Segment Start: Material for this exercise

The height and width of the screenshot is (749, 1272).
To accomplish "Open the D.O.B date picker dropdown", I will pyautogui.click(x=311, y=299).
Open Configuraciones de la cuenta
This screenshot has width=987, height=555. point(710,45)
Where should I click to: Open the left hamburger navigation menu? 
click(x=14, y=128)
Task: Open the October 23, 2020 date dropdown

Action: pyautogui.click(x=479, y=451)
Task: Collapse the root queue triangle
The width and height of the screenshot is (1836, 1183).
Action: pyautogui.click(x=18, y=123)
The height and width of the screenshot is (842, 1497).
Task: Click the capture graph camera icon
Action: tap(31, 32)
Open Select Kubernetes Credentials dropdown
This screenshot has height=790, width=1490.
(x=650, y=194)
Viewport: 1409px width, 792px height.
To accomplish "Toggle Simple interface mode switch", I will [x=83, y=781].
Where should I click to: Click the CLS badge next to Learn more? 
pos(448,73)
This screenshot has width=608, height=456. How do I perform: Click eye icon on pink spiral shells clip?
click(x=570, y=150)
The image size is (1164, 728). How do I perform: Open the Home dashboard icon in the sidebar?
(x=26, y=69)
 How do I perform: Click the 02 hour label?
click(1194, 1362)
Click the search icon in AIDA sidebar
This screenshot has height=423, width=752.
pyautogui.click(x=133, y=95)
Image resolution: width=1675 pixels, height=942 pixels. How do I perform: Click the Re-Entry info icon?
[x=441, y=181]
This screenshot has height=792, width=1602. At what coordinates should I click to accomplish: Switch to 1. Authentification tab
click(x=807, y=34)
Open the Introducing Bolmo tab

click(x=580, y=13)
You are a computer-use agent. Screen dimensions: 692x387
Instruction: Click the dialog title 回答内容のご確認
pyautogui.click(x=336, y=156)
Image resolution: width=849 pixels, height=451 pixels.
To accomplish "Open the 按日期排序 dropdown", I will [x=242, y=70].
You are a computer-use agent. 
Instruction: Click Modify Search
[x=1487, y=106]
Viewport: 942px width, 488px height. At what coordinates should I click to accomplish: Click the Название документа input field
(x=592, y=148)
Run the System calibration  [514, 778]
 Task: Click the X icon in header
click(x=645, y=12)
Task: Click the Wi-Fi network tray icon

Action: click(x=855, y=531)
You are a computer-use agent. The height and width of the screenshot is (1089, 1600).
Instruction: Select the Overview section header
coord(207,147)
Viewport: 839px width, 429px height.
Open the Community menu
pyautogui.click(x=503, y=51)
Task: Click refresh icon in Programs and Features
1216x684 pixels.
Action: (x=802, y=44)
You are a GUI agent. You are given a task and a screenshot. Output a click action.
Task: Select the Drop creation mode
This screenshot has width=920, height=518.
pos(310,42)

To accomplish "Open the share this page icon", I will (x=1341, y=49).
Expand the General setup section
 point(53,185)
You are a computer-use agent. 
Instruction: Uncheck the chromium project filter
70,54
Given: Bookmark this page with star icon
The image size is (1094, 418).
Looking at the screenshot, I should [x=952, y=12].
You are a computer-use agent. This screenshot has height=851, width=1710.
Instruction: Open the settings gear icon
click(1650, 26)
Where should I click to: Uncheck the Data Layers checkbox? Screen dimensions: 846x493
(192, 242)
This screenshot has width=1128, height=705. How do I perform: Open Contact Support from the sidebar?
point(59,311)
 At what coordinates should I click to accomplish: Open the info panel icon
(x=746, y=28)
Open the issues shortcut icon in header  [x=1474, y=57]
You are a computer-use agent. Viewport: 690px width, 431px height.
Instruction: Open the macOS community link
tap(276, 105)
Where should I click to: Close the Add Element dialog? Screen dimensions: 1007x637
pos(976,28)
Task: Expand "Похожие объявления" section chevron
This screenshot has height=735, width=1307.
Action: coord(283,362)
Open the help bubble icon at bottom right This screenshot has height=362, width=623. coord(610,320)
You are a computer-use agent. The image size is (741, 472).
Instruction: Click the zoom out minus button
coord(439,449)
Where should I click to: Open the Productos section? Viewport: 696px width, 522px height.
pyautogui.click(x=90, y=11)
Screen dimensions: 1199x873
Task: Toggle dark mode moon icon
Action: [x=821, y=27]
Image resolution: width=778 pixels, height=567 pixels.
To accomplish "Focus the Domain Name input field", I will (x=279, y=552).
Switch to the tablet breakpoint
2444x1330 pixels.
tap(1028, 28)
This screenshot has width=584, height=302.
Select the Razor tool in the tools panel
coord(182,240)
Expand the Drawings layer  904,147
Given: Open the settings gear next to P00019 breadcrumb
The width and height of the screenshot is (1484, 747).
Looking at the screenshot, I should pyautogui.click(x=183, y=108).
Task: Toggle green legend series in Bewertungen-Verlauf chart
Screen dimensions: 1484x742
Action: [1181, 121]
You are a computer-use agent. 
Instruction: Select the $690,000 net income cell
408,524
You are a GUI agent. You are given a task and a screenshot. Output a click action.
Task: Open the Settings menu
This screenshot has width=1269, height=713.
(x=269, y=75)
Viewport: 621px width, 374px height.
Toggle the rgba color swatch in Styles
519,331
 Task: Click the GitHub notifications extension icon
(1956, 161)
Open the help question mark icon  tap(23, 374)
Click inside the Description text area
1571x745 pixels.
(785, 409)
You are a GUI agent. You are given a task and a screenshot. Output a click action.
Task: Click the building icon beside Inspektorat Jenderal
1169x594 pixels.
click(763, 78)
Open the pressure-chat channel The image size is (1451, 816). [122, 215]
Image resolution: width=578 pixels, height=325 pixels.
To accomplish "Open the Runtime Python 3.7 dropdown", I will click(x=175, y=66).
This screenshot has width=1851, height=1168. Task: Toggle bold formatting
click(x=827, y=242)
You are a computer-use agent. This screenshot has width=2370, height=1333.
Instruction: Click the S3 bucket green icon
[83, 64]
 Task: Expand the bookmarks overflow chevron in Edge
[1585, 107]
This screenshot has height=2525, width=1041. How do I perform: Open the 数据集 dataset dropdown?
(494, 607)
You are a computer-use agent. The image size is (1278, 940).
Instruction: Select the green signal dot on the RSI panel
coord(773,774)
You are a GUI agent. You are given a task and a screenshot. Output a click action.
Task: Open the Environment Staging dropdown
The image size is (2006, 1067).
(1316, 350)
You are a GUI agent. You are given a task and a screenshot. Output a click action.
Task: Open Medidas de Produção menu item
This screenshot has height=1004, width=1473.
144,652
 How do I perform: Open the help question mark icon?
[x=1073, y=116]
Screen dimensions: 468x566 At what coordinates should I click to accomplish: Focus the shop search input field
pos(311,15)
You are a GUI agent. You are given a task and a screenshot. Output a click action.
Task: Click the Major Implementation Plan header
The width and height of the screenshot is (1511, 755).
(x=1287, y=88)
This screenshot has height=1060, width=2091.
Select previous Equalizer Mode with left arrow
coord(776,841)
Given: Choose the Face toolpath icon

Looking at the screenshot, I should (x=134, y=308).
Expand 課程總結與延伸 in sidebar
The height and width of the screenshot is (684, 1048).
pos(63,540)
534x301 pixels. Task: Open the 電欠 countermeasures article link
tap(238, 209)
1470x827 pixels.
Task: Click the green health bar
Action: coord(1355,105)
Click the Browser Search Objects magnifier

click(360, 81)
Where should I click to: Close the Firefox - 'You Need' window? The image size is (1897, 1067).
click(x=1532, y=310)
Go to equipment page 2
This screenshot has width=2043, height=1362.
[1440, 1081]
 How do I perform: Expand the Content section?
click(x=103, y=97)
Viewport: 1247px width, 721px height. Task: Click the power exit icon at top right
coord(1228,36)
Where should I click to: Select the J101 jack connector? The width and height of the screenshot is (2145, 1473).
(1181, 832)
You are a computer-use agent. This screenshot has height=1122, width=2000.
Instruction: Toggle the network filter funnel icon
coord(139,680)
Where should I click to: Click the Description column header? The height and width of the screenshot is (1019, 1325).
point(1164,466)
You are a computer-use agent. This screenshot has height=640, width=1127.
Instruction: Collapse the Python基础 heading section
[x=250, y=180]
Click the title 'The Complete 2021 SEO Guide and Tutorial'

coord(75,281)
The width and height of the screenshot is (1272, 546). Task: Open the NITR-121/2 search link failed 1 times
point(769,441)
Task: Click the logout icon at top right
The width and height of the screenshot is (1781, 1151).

Segment End: Material for this exercise

■ What is expected
Looking at the records above, how many of their lines carry the string "will"? Answer with the number and nothing else.

■ Response for this exercise
6